= Goal =
Rewrite the part of the records that opens with the line containing "Antonino Sciuto (55, 545)" and closes with the line containing "Michela Sirignano (58, 865)", substituting "opinioni" for "recensioni" and leaving everything else unchanged.

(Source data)

START

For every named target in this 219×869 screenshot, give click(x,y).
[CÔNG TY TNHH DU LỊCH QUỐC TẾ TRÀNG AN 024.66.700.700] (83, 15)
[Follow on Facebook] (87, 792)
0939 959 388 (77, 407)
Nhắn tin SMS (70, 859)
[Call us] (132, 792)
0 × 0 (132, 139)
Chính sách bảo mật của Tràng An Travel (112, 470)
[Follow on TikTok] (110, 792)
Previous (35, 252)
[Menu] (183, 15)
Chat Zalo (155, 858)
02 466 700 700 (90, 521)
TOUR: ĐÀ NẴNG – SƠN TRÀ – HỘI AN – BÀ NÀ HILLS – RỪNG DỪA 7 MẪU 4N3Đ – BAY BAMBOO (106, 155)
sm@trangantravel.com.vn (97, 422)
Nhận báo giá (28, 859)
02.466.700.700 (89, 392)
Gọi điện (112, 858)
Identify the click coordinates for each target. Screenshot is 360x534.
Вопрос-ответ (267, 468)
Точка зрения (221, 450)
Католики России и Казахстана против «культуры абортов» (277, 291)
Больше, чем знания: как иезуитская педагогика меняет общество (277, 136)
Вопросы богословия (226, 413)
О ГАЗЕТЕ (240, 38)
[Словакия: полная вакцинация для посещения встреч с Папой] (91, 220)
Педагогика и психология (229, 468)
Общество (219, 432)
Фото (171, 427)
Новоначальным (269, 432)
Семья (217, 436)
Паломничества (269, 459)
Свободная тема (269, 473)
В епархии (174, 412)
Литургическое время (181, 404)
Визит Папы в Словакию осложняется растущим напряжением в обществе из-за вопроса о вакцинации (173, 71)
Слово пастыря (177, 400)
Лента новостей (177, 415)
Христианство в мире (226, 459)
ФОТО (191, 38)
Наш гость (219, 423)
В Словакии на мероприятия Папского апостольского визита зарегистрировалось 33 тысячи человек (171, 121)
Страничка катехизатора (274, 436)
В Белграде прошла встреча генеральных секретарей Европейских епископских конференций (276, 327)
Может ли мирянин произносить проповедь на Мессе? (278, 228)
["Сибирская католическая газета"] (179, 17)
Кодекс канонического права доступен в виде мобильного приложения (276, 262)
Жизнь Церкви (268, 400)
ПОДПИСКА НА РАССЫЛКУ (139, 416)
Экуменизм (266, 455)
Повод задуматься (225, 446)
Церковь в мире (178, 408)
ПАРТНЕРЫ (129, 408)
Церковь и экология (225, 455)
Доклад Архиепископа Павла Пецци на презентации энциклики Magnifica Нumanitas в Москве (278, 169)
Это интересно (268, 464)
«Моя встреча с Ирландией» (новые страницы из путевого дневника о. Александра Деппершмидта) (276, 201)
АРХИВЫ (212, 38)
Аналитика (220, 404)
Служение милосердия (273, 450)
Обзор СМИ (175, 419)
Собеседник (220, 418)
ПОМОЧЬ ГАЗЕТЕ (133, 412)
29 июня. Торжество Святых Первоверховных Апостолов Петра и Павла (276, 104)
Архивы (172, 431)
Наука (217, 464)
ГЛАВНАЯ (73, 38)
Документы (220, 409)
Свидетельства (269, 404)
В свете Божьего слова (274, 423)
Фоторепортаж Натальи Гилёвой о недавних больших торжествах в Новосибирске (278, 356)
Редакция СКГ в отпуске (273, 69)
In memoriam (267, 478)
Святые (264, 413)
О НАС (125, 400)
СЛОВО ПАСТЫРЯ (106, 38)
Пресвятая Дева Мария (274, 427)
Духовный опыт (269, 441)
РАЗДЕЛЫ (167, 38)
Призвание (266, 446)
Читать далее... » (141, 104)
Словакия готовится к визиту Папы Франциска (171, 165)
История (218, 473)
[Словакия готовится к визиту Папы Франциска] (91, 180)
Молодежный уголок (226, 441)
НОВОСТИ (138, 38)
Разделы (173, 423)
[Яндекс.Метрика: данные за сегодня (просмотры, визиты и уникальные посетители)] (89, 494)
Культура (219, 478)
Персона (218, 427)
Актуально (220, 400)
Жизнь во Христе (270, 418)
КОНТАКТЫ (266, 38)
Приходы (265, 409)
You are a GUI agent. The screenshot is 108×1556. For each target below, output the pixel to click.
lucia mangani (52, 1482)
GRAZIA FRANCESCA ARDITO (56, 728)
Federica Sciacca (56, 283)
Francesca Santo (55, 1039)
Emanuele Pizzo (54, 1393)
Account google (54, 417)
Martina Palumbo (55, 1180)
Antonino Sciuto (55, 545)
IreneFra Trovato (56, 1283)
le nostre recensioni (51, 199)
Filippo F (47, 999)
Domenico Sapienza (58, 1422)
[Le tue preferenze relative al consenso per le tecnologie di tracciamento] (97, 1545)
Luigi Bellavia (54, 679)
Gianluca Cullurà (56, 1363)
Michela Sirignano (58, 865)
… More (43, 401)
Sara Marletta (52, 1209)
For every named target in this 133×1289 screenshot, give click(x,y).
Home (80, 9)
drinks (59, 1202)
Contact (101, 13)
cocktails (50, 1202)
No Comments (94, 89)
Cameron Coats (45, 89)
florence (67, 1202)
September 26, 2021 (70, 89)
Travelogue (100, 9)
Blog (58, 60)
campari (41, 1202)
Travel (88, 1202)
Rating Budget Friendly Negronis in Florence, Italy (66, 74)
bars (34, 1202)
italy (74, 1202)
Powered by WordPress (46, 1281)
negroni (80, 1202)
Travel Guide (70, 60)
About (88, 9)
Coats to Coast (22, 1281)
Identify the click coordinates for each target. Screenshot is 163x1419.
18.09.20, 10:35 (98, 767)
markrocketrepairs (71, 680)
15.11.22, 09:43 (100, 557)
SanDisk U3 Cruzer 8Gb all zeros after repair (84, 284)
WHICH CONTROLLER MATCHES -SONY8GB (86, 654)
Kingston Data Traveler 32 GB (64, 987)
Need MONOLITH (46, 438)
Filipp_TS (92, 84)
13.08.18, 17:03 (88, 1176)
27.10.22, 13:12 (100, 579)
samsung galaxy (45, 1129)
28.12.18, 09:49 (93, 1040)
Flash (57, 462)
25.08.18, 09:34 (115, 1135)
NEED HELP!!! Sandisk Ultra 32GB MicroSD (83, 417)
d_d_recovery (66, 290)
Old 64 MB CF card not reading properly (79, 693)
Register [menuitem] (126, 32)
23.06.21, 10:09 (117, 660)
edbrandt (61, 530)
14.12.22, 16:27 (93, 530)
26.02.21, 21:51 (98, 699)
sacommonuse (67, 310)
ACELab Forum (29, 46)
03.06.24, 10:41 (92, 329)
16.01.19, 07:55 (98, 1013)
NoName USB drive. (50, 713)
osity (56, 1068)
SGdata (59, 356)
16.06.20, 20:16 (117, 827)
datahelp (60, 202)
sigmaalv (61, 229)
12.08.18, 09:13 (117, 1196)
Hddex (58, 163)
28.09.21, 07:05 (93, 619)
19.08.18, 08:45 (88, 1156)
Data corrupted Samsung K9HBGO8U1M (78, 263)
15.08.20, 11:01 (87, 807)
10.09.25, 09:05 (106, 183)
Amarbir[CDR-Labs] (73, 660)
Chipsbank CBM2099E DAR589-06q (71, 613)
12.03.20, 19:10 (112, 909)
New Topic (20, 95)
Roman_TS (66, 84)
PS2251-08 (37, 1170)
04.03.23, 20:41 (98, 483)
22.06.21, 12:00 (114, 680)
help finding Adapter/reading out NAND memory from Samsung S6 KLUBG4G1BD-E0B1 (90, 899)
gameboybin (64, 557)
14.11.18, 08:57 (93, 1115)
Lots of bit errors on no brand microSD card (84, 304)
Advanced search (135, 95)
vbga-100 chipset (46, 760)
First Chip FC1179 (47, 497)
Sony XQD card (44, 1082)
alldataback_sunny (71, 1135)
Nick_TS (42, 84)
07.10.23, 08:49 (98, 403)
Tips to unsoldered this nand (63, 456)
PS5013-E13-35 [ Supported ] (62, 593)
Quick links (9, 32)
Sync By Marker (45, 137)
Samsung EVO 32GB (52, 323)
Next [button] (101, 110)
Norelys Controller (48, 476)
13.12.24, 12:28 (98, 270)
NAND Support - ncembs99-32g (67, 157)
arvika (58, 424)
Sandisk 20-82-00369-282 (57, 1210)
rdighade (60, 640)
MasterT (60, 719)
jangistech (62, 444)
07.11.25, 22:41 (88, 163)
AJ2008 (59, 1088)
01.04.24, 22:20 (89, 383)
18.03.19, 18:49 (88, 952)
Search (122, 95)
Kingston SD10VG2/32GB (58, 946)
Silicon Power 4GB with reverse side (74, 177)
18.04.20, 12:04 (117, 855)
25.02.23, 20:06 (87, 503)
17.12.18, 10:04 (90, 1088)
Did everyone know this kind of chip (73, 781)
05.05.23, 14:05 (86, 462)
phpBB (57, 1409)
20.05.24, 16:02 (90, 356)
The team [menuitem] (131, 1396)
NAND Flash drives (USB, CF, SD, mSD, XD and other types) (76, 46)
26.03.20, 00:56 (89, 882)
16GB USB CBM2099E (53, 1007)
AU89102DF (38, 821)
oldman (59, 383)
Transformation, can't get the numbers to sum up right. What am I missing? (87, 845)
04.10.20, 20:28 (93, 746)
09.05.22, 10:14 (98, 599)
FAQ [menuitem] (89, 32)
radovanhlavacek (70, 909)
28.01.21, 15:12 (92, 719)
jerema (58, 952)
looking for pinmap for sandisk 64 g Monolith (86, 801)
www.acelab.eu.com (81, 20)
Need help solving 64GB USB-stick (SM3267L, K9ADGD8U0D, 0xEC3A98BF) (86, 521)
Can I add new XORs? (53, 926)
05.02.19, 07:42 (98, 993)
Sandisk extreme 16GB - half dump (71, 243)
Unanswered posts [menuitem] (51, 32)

END

= Result for this task =
Antonino Sciuto (55, 545)
IreneFra Trovato (56, 1283)
le nostre opinioni (51, 199)
Filippo F (47, 999)
Domenico Sapienza (58, 1422)
[Le tue preferenze relative al consenso per le tecnologie di tracciamento] (97, 1545)
Luigi Bellavia (54, 679)
Gianluca Cullurà (56, 1363)
Michela Sirignano (58, 865)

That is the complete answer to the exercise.